* **INSTRUCTIONS TO FOLLOW**
Report every line of the records that contains the word "pixels".

Stored data entries:
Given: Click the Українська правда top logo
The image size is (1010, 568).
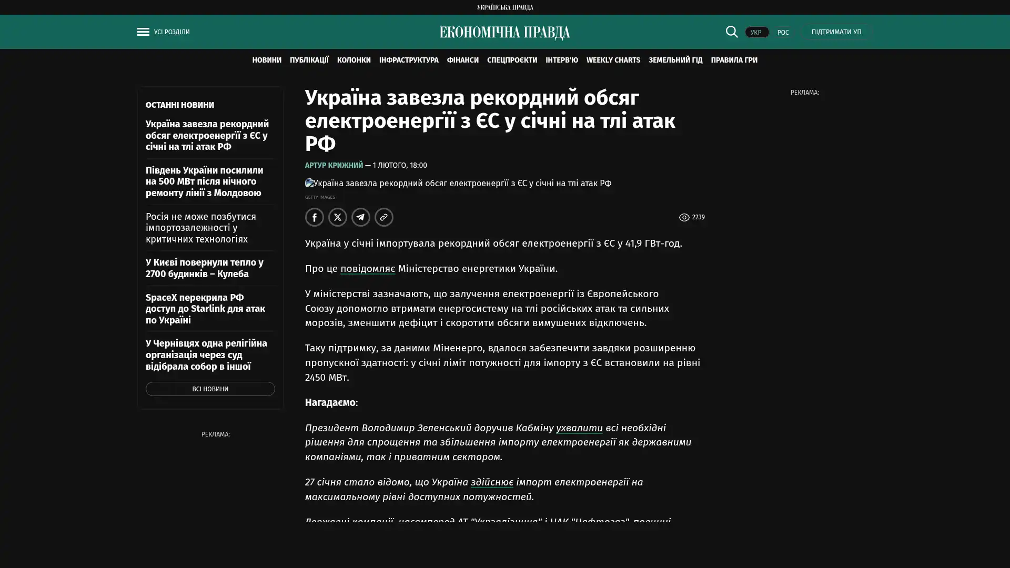Looking at the screenshot, I should (x=504, y=7).
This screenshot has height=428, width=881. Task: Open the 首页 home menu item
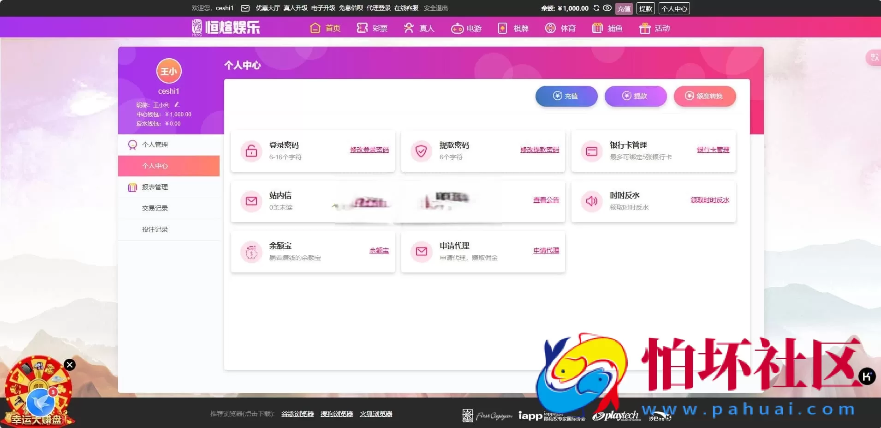point(325,28)
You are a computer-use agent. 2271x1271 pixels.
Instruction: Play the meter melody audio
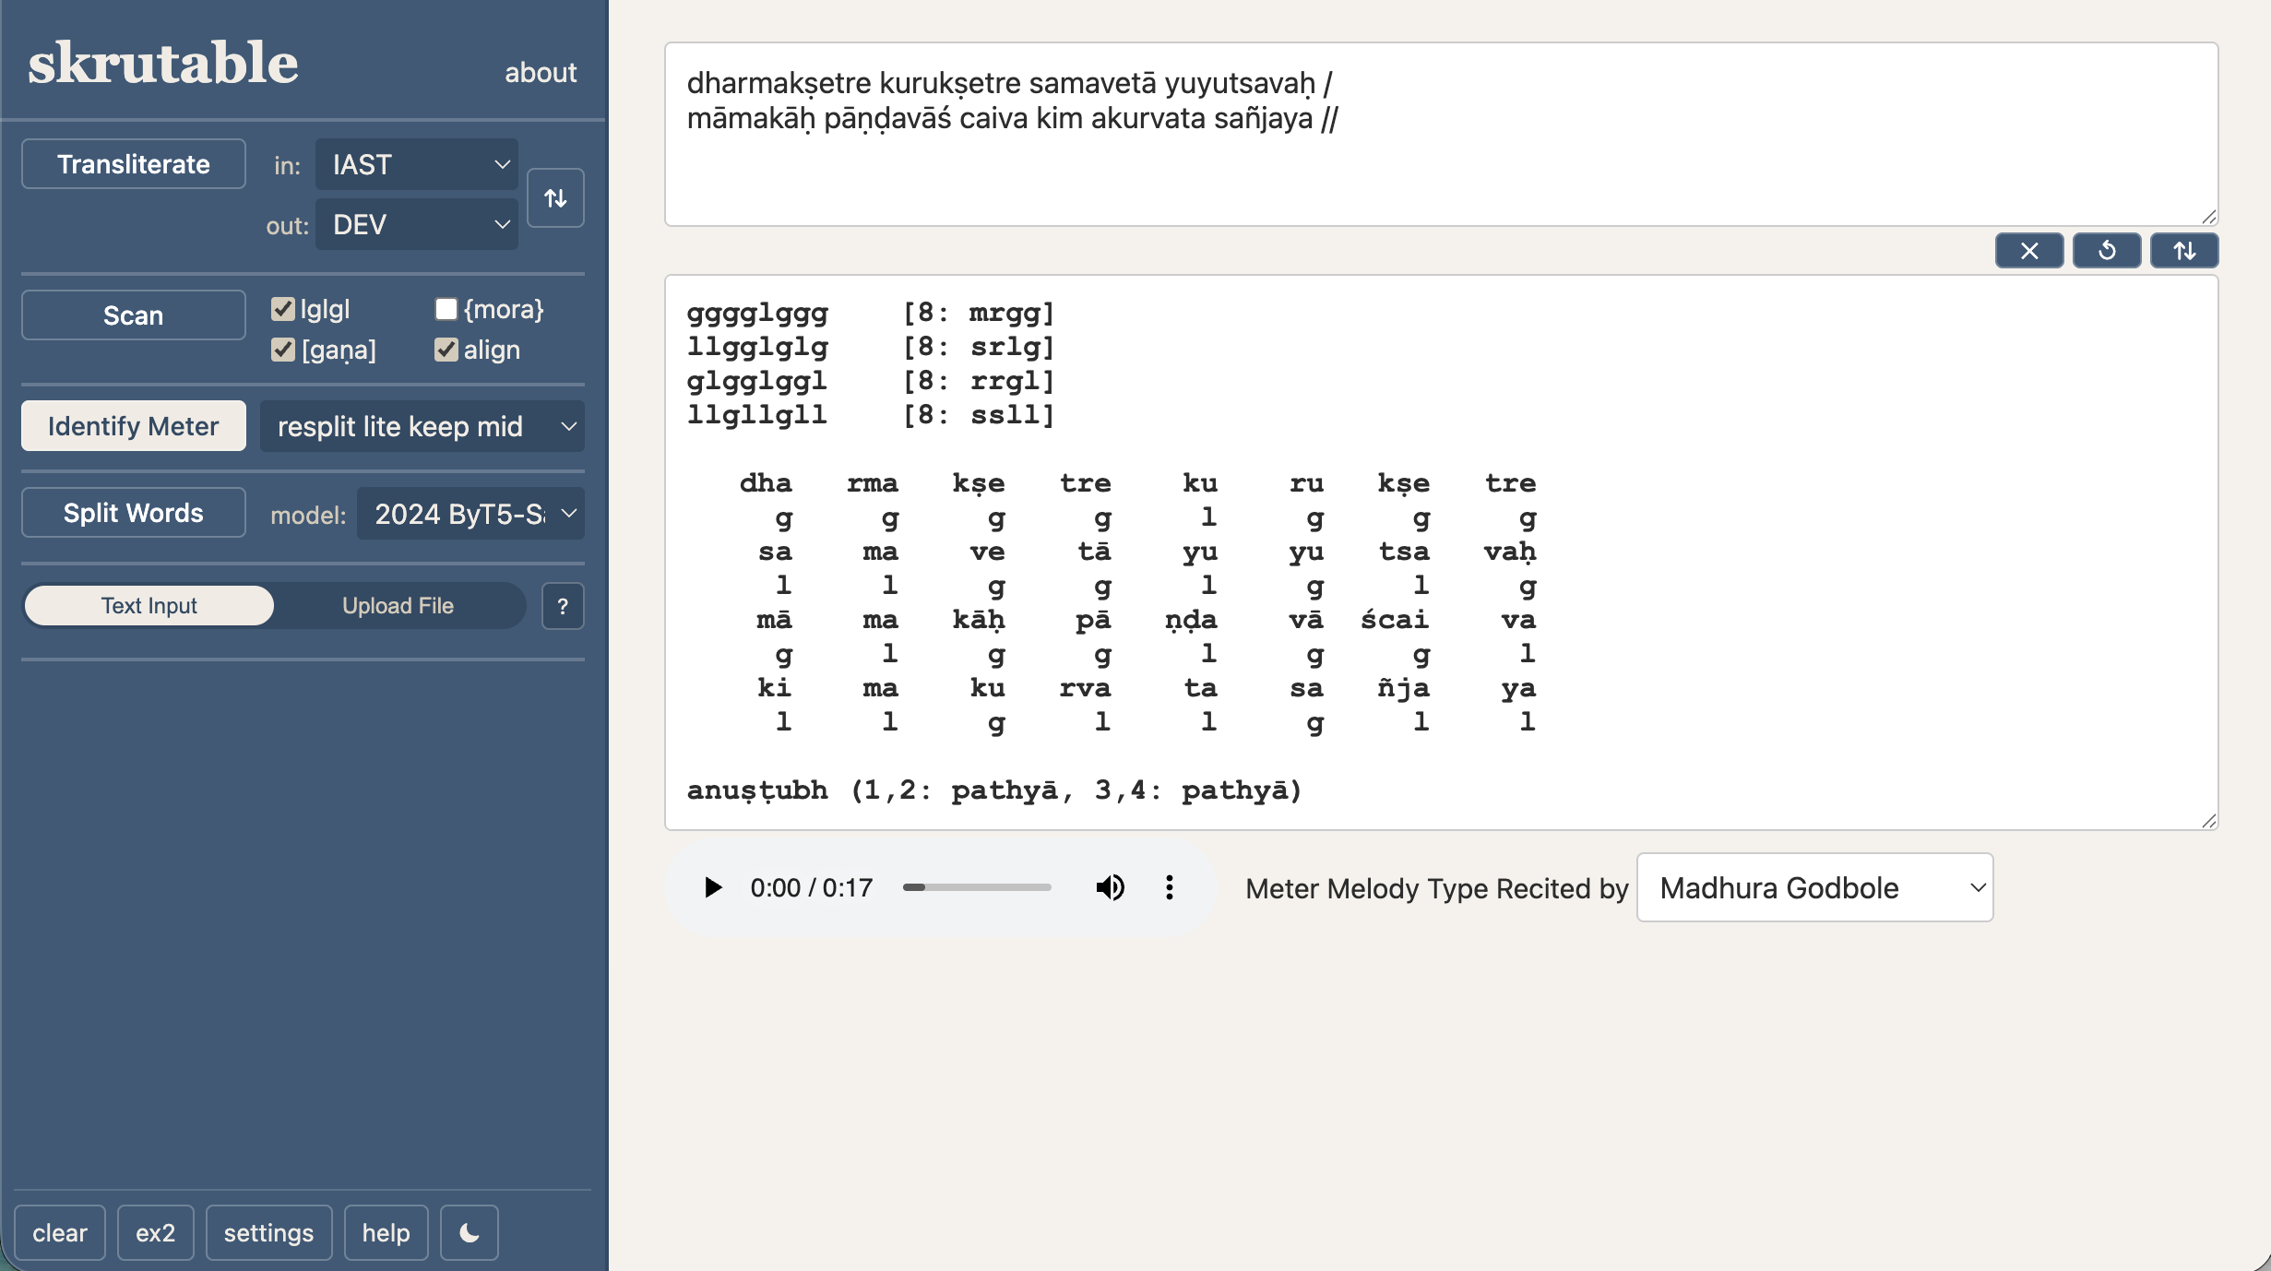[x=712, y=887]
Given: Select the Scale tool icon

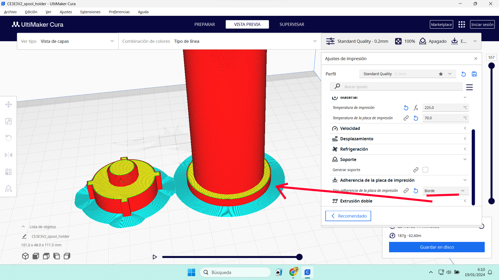Looking at the screenshot, I should pos(8,121).
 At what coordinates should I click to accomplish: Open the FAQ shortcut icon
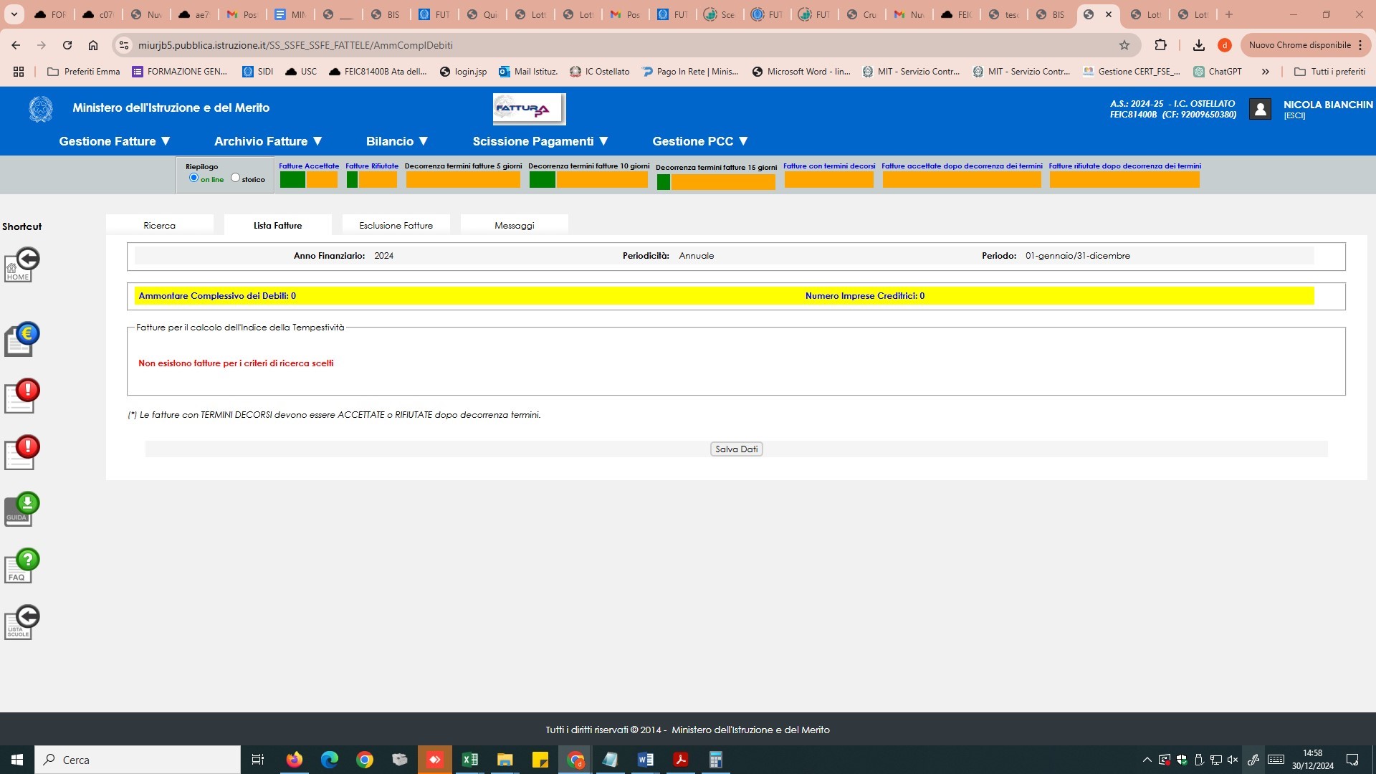pyautogui.click(x=22, y=566)
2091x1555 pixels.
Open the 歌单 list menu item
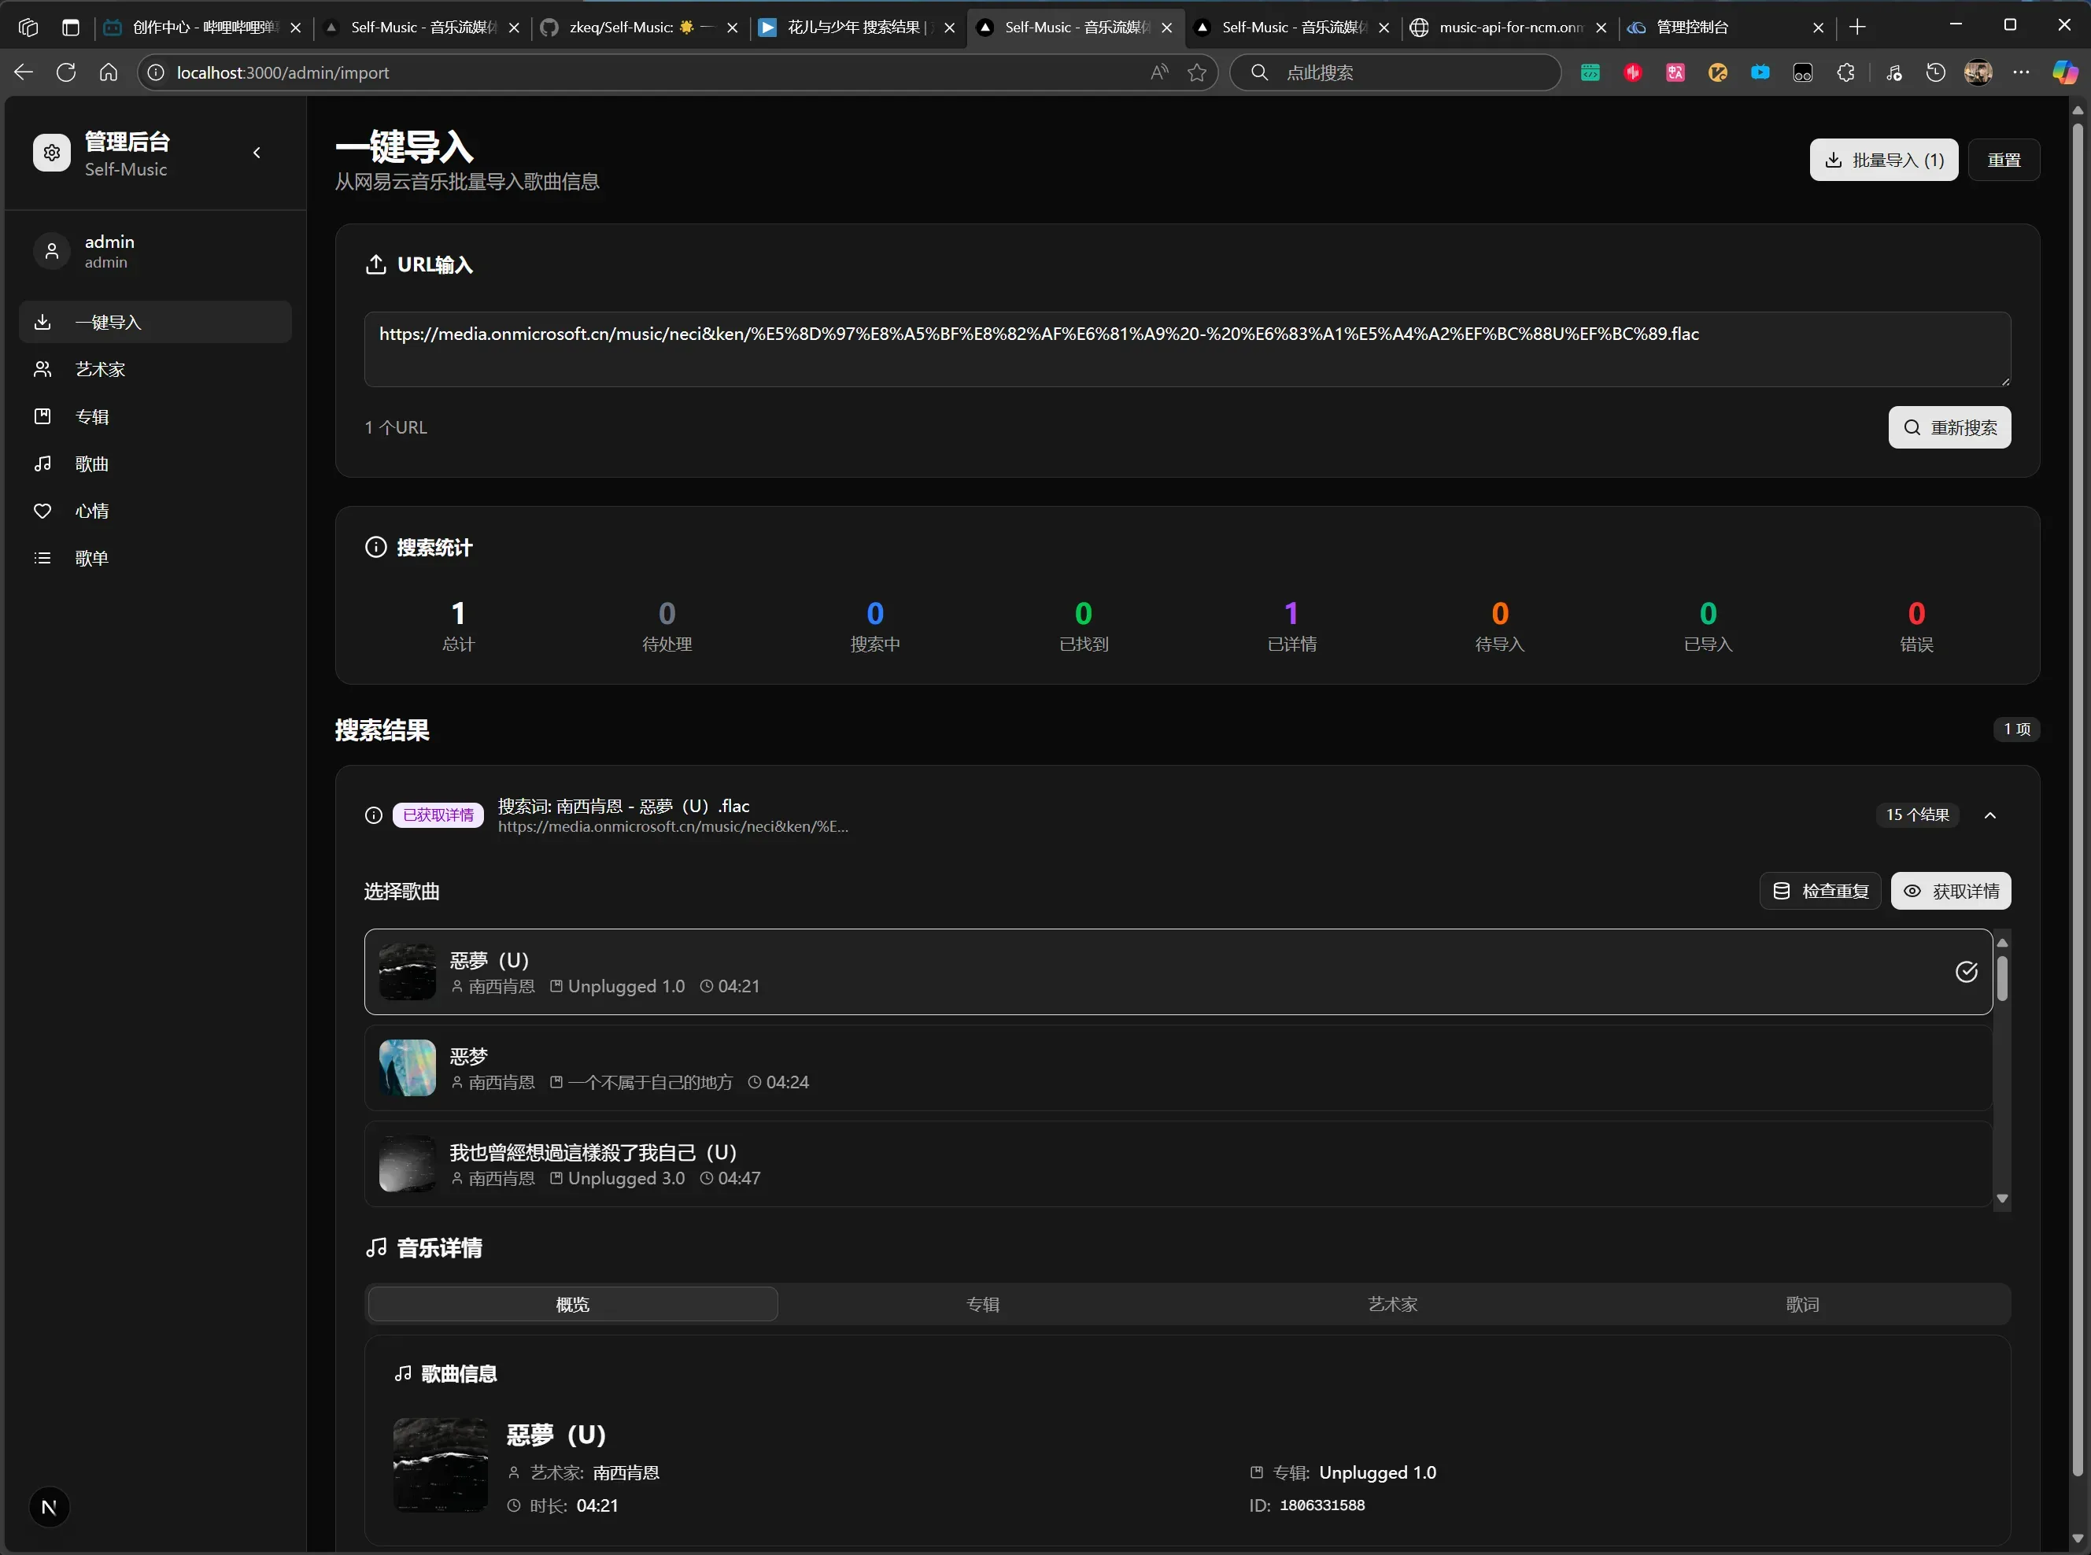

* **REPLY**
You are a computer-use agent. 2271x1271 pixels.
2091x1555 pixels.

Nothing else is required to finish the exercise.